NHL faces 2nd concussion lawsuit, which claims that Gordie Howe died in 2009

NHL faces 2nd concussion lawsuit, which claims that Gordie Howe died in 2009

The NHL was hit with a second concussion suit on Thursday, a major class action lawsuit just filed in US District Court (Southern New York) involving nine former players: Dan LaCouture, Dan Keczmer, Jack Carlson, Richard Brennan, Brad Maxwell, Michael Peluso, Allan Rourke and Scott Bailey.

Yes, Jack Carlson, whose brothers Steve and Jeff were two of the Hanson Brothers in the hockey classic "Slap Shot."

This is the second concussion lawsuit the NHL has faced; the first was filed last November.

From the complaint:

As opposed to other elite-level ice hockey organizations, like the European ice hockey leagues and the Olympics, the NHL fostered and promoted an extremely physical game of ice hockey. Through enclosed rink designs and lax rules for fighting, the NHL vectored a culture of extreme violence and packaged the spoils to adoring fans. 

The NHL has failed and continues to fail to warn its players of these risks and consequences of head trauma, concealing material scientific and anecdotal information from its players. The NHL has failed to institute policies and protocols that could have and will protect its players from suffering or exacerbating head trauma sustained during practice or in games. 

Specifically, despite the fact that the NHL’s violent game design induces head trauma, including concussions, the NHL has failed and continues to fail to warn its players of the risks to their lives and the devastating and long-term negative health effects. In fact, the NHL affirmatively concealed specific anecdotal evidence from players and scientific evidence about the health risks and consequences associated with playing in the NHL, including head injuries. To maintain its billions in revenue, the NHL also purposefully failed to institute policies and protocols that would protect its players from exacerbating injuries sustained during practice or in games.

Read the full complaint here:

La Couture Et Al v. NHL

OK, now that you read the lawsuit, let's look at some of the baffling inaccuracies and ridiculousness contained within, shall we?

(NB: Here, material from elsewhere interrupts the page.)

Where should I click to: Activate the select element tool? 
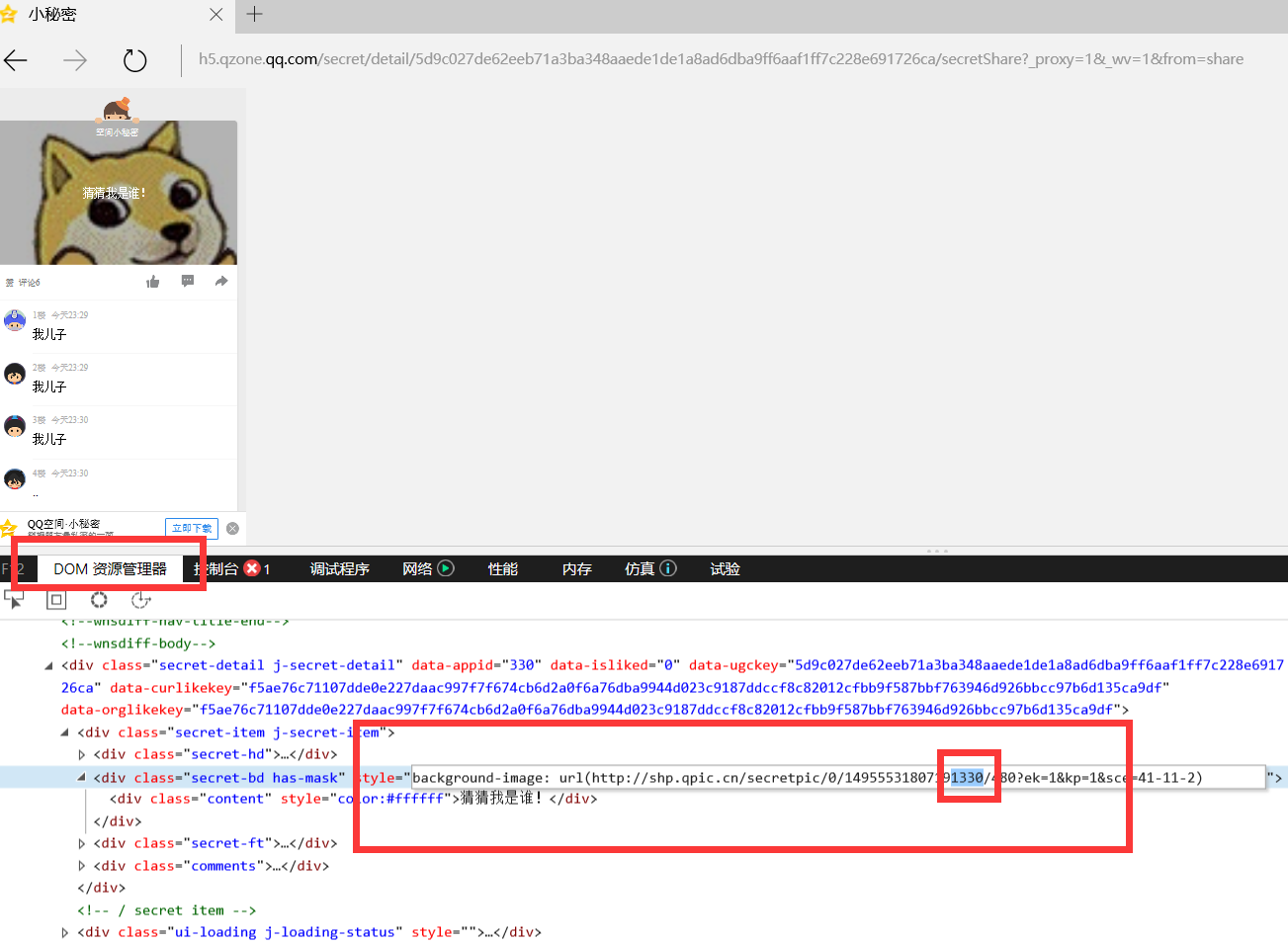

1. Gordie Howe Did Not Die in 2009. "In 2009, Howe died from the neurogenerative disease known as 'Pick’s disease.'" Actually, that would be Colleen Howe. His wife.

2. It Uses Jason Voorhees As Evidence. "In the classic horror film, Friday the 13th, the evil villain dons an ice hockey goalie’s mask." And then several sequels later, he went into space, which is cold, like ice. Damn you, NHL! ... But seriously, Jason doesn't wear the mask in "Friday The 13th." He wears a bag.

3. It Misspells The NHL's Biggest Star's Name. "Sydney Crosby", yo,

4. This Weird Detail About David Steckel. "During the game, opposing player Dave Steckel (“Steckel”) landed a blindside hit on Crosby. Steckel played in the NHL from 2005 until 2013. In years prior to blindsiding Crosby, Steckel had suffered a broken finger during a game, which required pins." So, uh, was it poison from the metal that made him temporarily insane or something?

5. This Entire Section About The Movie "Gladiator":

In Mystery, Alaska, Russell Crowe was the town sheriff and the team captain. The very next year, the film Gladiator was released also starring Russell Crowe, which won the Best Picture Academy Award. Russell Crowe won the Best Actor Academy Award for his role in Gladiator as a bloodied Roman war veteran turned slave, General Maximus Decimus Meridius. In Gladiator’s opening scenes, Russell Crowe leads a Roman platoon in a battle against Nordic warriors. The Nordic warriors open their attack by sending Crowe a Roman soldier’s decapitated body on a horse, while holding up the soldier’s head. Ice hockey has some of its roots in Nordic tradition.

I mean, c'mon, was this filed in Kangaroo Kourt? Is Judge Giggles T. Goofball presiding?